──────── Dataset content

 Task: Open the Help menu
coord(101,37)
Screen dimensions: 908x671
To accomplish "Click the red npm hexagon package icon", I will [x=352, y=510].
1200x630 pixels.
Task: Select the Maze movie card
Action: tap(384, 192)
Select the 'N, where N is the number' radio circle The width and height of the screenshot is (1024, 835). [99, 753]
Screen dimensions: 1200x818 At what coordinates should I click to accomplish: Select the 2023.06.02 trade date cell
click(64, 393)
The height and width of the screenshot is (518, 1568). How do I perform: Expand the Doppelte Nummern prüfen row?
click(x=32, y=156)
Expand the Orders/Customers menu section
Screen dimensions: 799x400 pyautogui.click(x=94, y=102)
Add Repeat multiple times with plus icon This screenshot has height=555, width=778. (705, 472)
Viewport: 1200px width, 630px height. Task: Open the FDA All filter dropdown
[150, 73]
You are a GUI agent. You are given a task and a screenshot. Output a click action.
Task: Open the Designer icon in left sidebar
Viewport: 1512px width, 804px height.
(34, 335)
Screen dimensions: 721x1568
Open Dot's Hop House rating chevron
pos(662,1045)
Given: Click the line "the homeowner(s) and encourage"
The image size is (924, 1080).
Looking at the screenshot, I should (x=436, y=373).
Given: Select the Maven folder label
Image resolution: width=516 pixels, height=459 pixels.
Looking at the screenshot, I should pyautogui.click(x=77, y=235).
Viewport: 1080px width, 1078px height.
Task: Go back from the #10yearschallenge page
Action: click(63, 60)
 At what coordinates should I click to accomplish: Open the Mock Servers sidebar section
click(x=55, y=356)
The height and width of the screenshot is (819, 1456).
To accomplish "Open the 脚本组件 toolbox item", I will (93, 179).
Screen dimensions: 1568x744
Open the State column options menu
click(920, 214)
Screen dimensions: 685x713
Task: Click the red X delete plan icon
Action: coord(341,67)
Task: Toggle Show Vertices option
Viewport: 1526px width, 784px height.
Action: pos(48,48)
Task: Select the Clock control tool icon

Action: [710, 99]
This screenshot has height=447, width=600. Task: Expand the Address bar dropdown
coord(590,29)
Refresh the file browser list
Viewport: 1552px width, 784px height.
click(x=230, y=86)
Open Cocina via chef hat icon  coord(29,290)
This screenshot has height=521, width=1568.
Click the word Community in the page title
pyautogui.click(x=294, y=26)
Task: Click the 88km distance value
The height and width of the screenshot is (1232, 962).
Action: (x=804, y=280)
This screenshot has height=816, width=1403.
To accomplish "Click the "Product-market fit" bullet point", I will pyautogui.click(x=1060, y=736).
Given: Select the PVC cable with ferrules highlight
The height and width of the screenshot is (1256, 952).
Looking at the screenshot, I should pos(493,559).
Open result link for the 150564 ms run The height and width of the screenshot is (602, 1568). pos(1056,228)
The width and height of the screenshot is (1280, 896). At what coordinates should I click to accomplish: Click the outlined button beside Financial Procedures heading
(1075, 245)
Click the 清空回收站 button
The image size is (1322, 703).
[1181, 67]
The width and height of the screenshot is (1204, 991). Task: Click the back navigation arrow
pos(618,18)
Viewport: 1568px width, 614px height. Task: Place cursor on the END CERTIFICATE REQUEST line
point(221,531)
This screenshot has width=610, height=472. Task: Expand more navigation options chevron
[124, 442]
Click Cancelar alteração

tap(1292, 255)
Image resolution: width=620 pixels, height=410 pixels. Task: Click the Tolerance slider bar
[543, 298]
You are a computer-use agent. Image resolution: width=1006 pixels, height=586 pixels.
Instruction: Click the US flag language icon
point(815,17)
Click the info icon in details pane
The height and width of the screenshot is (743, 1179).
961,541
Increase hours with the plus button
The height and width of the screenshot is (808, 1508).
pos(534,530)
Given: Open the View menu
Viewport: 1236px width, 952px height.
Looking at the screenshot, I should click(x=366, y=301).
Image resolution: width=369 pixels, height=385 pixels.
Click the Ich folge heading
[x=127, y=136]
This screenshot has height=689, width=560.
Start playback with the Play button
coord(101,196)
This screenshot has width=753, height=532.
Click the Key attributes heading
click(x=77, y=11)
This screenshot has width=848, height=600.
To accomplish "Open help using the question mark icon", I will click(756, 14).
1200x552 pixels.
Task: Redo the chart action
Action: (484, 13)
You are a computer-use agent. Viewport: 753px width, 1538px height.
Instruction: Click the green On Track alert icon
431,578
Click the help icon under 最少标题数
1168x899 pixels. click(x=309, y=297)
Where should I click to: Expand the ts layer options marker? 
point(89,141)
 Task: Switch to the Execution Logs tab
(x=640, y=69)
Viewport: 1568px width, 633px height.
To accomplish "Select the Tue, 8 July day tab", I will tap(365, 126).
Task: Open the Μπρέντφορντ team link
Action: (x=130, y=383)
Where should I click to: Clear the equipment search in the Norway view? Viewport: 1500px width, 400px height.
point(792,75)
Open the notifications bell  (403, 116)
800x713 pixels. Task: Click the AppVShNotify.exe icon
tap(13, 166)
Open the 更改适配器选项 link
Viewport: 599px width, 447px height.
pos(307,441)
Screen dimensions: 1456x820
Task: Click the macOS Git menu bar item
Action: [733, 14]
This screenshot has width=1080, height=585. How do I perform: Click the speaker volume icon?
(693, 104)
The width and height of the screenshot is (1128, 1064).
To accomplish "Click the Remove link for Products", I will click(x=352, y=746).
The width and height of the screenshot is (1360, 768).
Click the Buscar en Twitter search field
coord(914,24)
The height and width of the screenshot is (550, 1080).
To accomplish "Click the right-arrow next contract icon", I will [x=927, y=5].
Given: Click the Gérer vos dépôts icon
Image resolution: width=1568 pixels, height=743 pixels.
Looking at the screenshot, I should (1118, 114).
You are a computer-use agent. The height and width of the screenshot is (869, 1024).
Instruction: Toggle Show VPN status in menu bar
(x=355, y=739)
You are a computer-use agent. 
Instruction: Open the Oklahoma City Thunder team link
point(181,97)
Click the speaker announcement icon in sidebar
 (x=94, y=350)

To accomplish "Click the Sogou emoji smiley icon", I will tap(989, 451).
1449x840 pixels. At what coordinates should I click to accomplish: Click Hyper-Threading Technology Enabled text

────────────────

Goal –
Copy out the entire listing above line by line, changing nothing.

Correct response –
 Task: Open the Help menu
coord(101,37)
Screen dimensions: 908x671
To accomplish "Click the red npm hexagon package icon", I will [x=352, y=510].
1200x630 pixels.
Task: Select the Maze movie card
Action: tap(384, 192)
Select the 'N, where N is the number' radio circle The width and height of the screenshot is (1024, 835). [99, 753]
Screen dimensions: 1200x818 At what coordinates should I click to accomplish: Select the 2023.06.02 trade date cell
click(64, 393)
The height and width of the screenshot is (518, 1568). How do I perform: Expand the Doppelte Nummern prüfen row?
click(x=32, y=156)
Expand the Orders/Customers menu section
Screen dimensions: 799x400 pyautogui.click(x=94, y=102)
Add Repeat multiple times with plus icon This screenshot has height=555, width=778. (705, 472)
Viewport: 1200px width, 630px height. Task: Open the FDA All filter dropdown
[150, 73]
You are a GUI agent. You are given a task and a screenshot. Output a click action.
Task: Open the Designer icon in left sidebar
Viewport: 1512px width, 804px height.
(34, 335)
Screen dimensions: 721x1568
Open Dot's Hop House rating chevron
pos(662,1045)
Given: Click the line "the homeowner(s) and encourage"
The image size is (924, 1080).
Looking at the screenshot, I should (x=436, y=373).
Given: Select the Maven folder label
Image resolution: width=516 pixels, height=459 pixels.
Looking at the screenshot, I should pyautogui.click(x=77, y=235).
Viewport: 1080px width, 1078px height.
Task: Go back from the #10yearschallenge page
Action: click(63, 60)
 At what coordinates should I click to accomplish: Open the Mock Servers sidebar section
click(x=55, y=356)
The height and width of the screenshot is (819, 1456).
To accomplish "Open the 脚本组件 toolbox item", I will (93, 179).
Screen dimensions: 1568x744
Open the State column options menu
click(920, 214)
Screen dimensions: 685x713
Task: Click the red X delete plan icon
Action: coord(341,67)
Task: Toggle Show Vertices option
Viewport: 1526px width, 784px height.
Action: pos(48,48)
Task: Select the Clock control tool icon

Action: [710, 99]
This screenshot has height=447, width=600. Task: Expand the Address bar dropdown
coord(590,29)
Refresh the file browser list
Viewport: 1552px width, 784px height.
click(x=230, y=86)
Open Cocina via chef hat icon  coord(29,290)
This screenshot has height=521, width=1568.
Click the word Community in the page title
pyautogui.click(x=294, y=26)
Task: Click the 88km distance value
The height and width of the screenshot is (1232, 962).
Action: (x=804, y=280)
This screenshot has height=816, width=1403.
To accomplish "Click the "Product-market fit" bullet point", I will pyautogui.click(x=1060, y=736).
Given: Select the PVC cable with ferrules highlight
The height and width of the screenshot is (1256, 952).
Looking at the screenshot, I should pos(493,559).
Open result link for the 150564 ms run The height and width of the screenshot is (602, 1568). pos(1056,228)
The width and height of the screenshot is (1280, 896). At what coordinates should I click to accomplish: Click the outlined button beside Financial Procedures heading
(1075, 245)
Click the 清空回收站 button
The image size is (1322, 703).
[1181, 67]
The width and height of the screenshot is (1204, 991). Task: Click the back navigation arrow
pos(618,18)
Viewport: 1568px width, 614px height. Task: Place cursor on the END CERTIFICATE REQUEST line
point(221,531)
This screenshot has width=610, height=472. Task: Expand more navigation options chevron
[124, 442]
Click Cancelar alteração

tap(1292, 255)
Image resolution: width=620 pixels, height=410 pixels. Task: Click the Tolerance slider bar
[543, 298]
You are a computer-use agent. Image resolution: width=1006 pixels, height=586 pixels.
Instruction: Click the US flag language icon
point(815,17)
Click the info icon in details pane
The height and width of the screenshot is (743, 1179).
961,541
Increase hours with the plus button
The height and width of the screenshot is (808, 1508).
pos(534,530)
Given: Open the View menu
Viewport: 1236px width, 952px height.
Looking at the screenshot, I should click(x=366, y=301).
Image resolution: width=369 pixels, height=385 pixels.
Click the Ich folge heading
[x=127, y=136]
This screenshot has height=689, width=560.
Start playback with the Play button
coord(101,196)
This screenshot has width=753, height=532.
Click the Key attributes heading
click(x=77, y=11)
This screenshot has width=848, height=600.
To accomplish "Open help using the question mark icon", I will click(756, 14).
1200x552 pixels.
Task: Redo the chart action
Action: (484, 13)
You are a computer-use agent. Viewport: 753px width, 1538px height.
Instruction: Click the green On Track alert icon
431,578
Click the help icon under 最少标题数
1168x899 pixels. click(x=309, y=297)
Where should I click to: Expand the ts layer options marker? 
point(89,141)
 Task: Switch to the Execution Logs tab
(x=640, y=69)
Viewport: 1568px width, 633px height.
To accomplish "Select the Tue, 8 July day tab", I will tap(365, 126).
Task: Open the Μπρέντφορντ team link
Action: (x=130, y=383)
Where should I click to: Clear the equipment search in the Norway view? Viewport: 1500px width, 400px height.
point(792,75)
Open the notifications bell  (403, 116)
800x713 pixels. Task: Click the AppVShNotify.exe icon
tap(13, 166)
Open the 更改适配器选项 link
Viewport: 599px width, 447px height.
pos(307,441)
Screen dimensions: 1456x820
Task: Click the macOS Git menu bar item
Action: [733, 14]
This screenshot has width=1080, height=585. How do I perform: Click the speaker volume icon?
(693, 104)
The width and height of the screenshot is (1128, 1064).
To accomplish "Click the Remove link for Products", I will click(x=352, y=746).
The width and height of the screenshot is (1360, 768).
Click the Buscar en Twitter search field
coord(914,24)
The height and width of the screenshot is (550, 1080).
To accomplish "Click the right-arrow next contract icon", I will [x=927, y=5].
Given: Click the Gérer vos dépôts icon
Image resolution: width=1568 pixels, height=743 pixels.
Looking at the screenshot, I should (1118, 114).
You are a computer-use agent. The height and width of the screenshot is (869, 1024).
Instruction: Toggle Show VPN status in menu bar
(x=355, y=739)
You are a computer-use agent. 
Instruction: Open the Oklahoma City Thunder team link
point(181,97)
Click the speaker announcement icon in sidebar
 (x=94, y=350)

To accomplish "Click the Sogou emoji smiley icon", I will tap(989, 451).
1449x840 pixels. At what coordinates should I click to accomplish: Click Hyper-Threading Technology Enabled text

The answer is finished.